South Korean President Yoon Suk-yeol wants a larger fleet for the container liner shipping company HMM. The background to this is also growing pressure on “THE Alliance”, to which Hapag-Lloyd will also belong by 2025.
The South Korean flagship HMM will have a fleet of 2 million TEU by 2030, 500,000 TEU more than originally planned. President Yoon Suk-yeol announced this in Busan when he opened the country’s first fully automated container terminal[ds_preview].
4 billion dollars for HMM
Yoon pledged US$4bn in government funding to strengthen South Korea’s container shipping fleet and achieve decarbonization.
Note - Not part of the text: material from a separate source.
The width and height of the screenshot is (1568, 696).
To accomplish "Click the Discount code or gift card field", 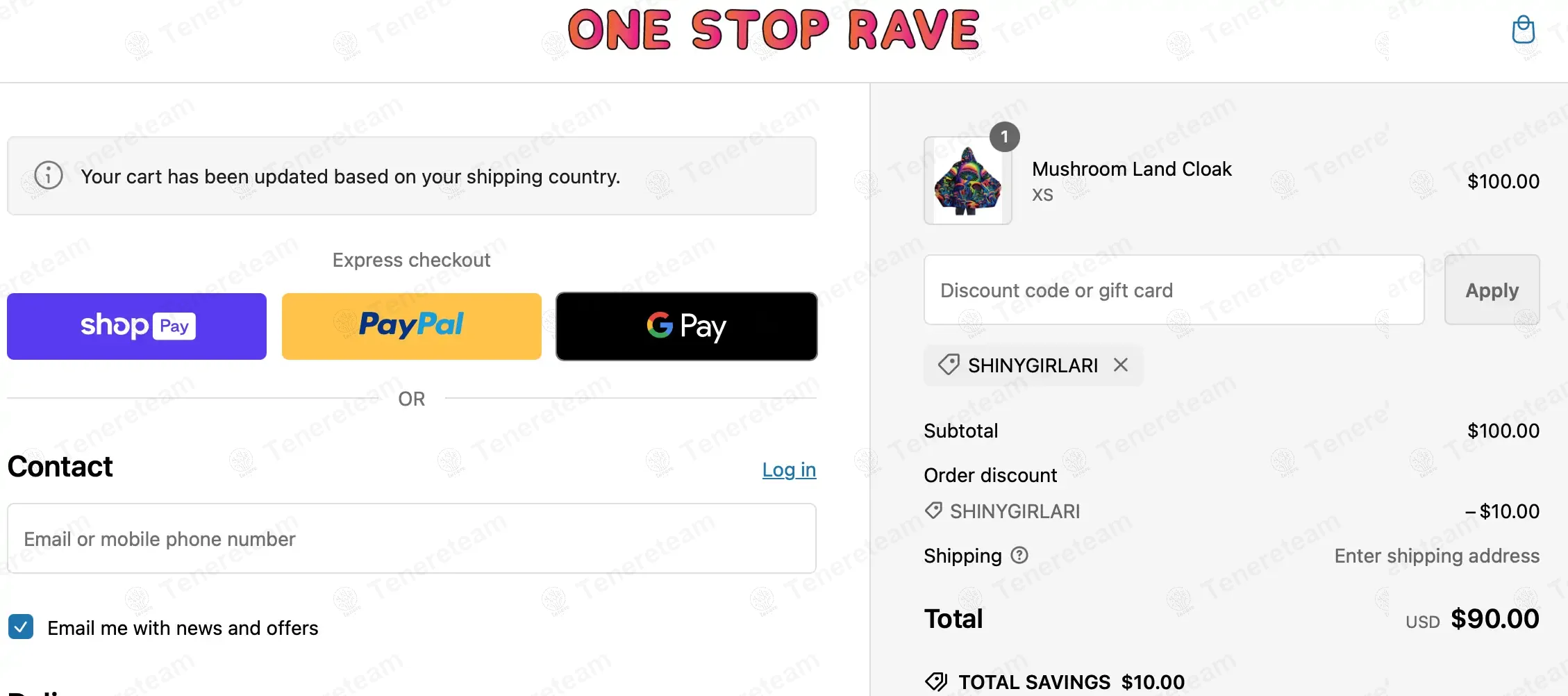I will (1174, 290).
The number of South Korean-flagged container ships is to be increased to 2 million TEU by 2030, he said, focusing on HMM, which is controlled by the South Korean state through the Korea Development Bank and the Korea Ocean Business Corporation. “We want to strongly support the national shipping companies at a time of restructuring in the shipping industry,” he said.
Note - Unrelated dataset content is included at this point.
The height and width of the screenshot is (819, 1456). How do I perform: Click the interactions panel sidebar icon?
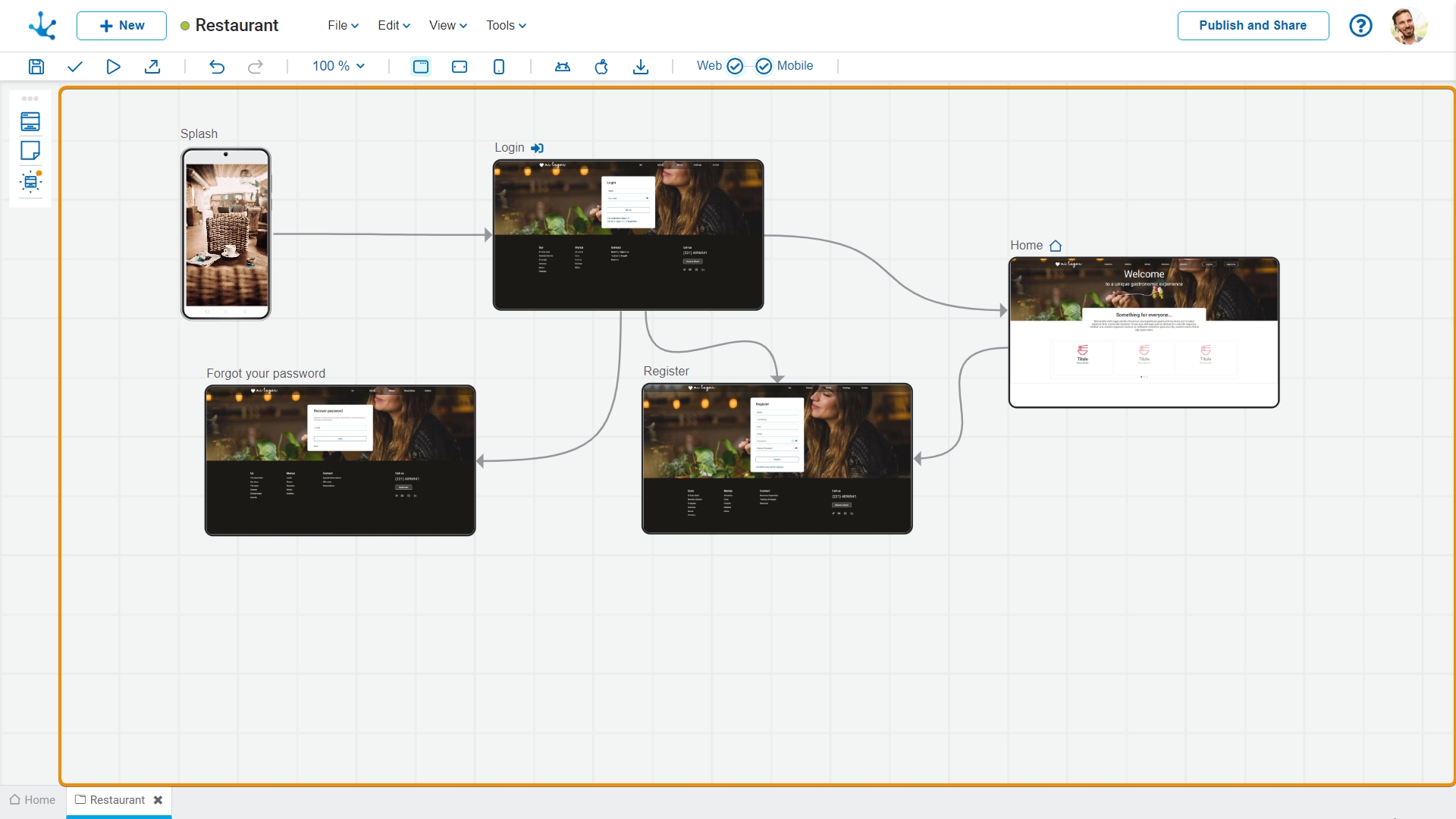click(30, 181)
Since 2021, HMM has ordered a dozen 13,600 TEU vessels, nine 9,000 TEU vessels and three 1,800 TEU feeder vessels to be delivered by 2026. The South Korean shipping company’s current fleet in operation comprises 801,308 TEU.
In June 2022, HMM agreed to charter two 7,700 TEU vessels from Navios Maritime Partners for 14 years, starting with the delivery of the vessels at HJ Shipbuilding & Construction later this year.
Yoon’s statement follows the decision by HMM’s “THE Alliance” colleague Ocean Network Express (ONE) to invest US$25bn to grow its fleet to 3 million TEU by 2030. ONE’s current fleet comprises just over 1.8 million TEU.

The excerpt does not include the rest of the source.